■ Study material
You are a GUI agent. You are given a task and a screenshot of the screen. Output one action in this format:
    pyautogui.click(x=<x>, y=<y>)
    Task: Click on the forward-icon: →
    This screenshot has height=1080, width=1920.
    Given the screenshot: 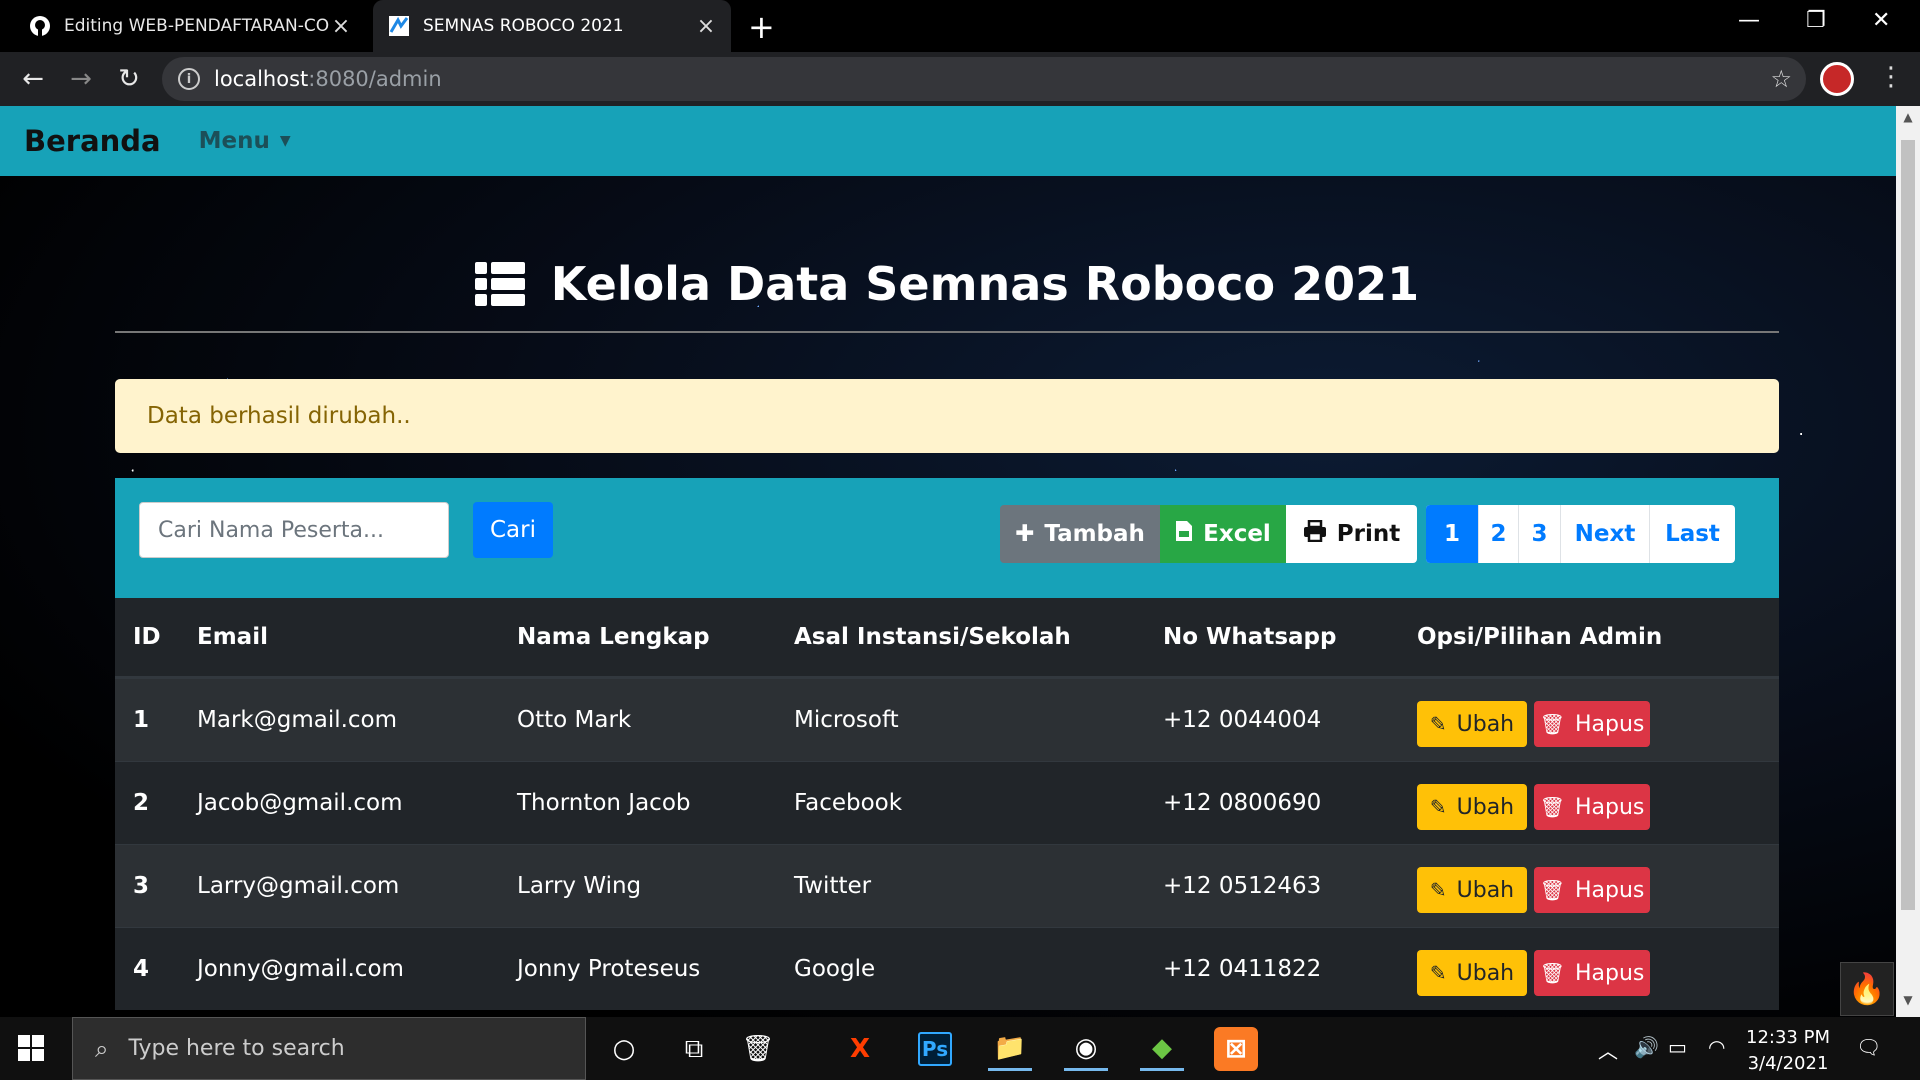 What is the action you would take?
    pyautogui.click(x=81, y=79)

■ Task statement
Print the data from its first line through the line containing "This screenshot has", with both of those lines included and every line reproduced word for word.

■ Result of this task
You are a GUI agent. You are given a task and a screenshot of the screen. Output one action in this format:
    pyautogui.click(x=<x>, y=<y>)
    Task: Click on the forward-icon: →
    This screenshot has height=1080, width=1920.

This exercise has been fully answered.